Lo Sbadiglio – Dottoressa violentata a Catania: i presidi medici sono missioni di frontiera

viole

Diventare medici è una missione. Non lo si diventa per scelta ma per vocazione. Quella di aiutare il prossimo, di mettersi a disposizione della comunità. Di salvare vite. Di farlo con uno spirito di abnegazione che spesso travalica l’immaginabile. E se la comunità a cui appartieni non ti protegge è davvero triste. Venire violentate sul proprio posto di lavoro, nello svolgimento di questa missione, sequestrata per ore, sentendosi soli è terribile. Come sempre siamo nell’alveo del dopo, del tardi, del troppo tardi. Ordine dei medici che denuncia la pericolosità e l’esposizione al rischio dei presidi ospedalieri notturni, e niente accade, come sempre. Indignazione del Ministro della Sanità? Troppo tardi Ministro Lorenzin. Misure drastiche? Certo, ora che il caso è successo.
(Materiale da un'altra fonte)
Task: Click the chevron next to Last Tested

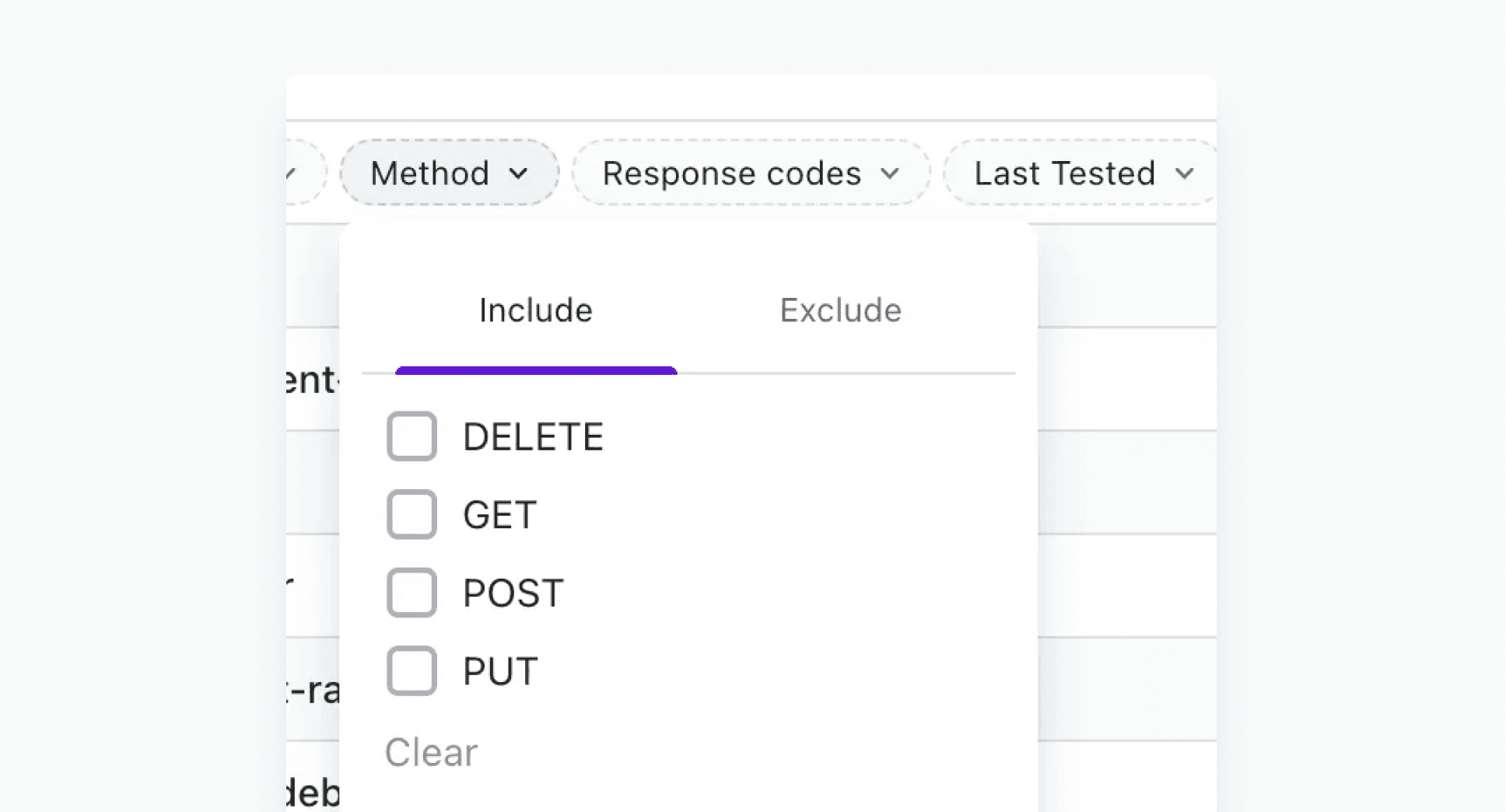Action: click(x=1184, y=174)
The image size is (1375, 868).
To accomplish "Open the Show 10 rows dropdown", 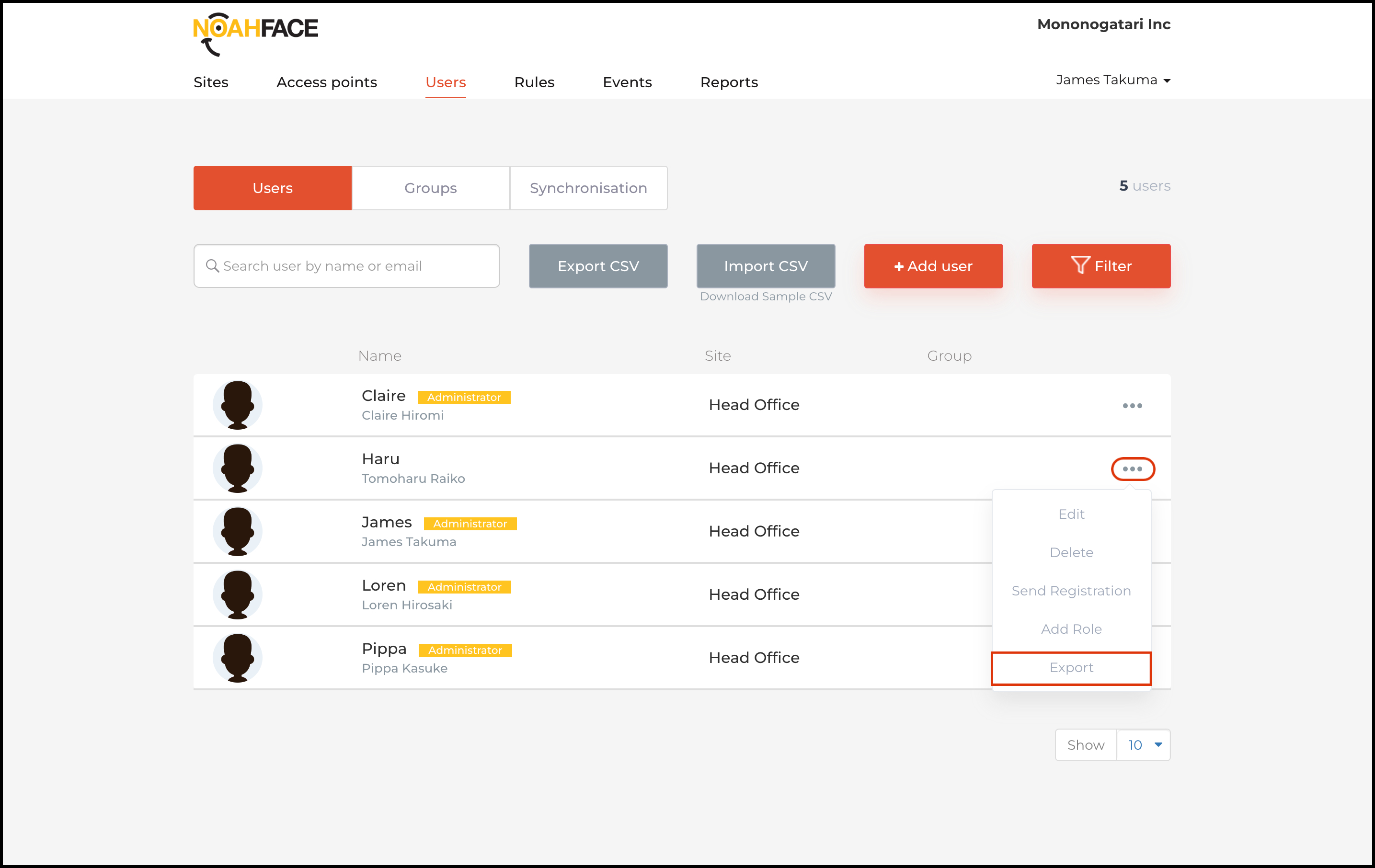I will pyautogui.click(x=1143, y=745).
Come sempre la politica dei proclami ci rassicura. Peccato che siamo a fine mandato, ed in cinque anni forse il tempo per “fare” qualcosa per risolvere questa situazione grave ci sono stati. Forse è proprio il fine mandato che spinge ai proclami, quale campagna elettorale già in atto. Io penso alle tante ragazze che percorrono il corso di studi e si stanno laureando in medicina, con quella passione e vocazione, e che leggono di questi fatti così gravi e terribili. E penso anche a tutti i ragazzi, perchè le aggressioni non avvengono solo per stupro, ma anche per violenza gratuira nei confrondi di uomini in servizio. Non possiamo per qualsiasi cosa riguardi la sicurezza delle persone aspettare sempre il “casus belli” per agire. La società è cambiata. Dobbiamo prenderne atto. I tempi per prendere decisioni strutturali a tutela dei presidi medici notturni devono essere più rapidi. E qui non si tratta parole, ma di fatti concreti che devono trovare applicazione immediata.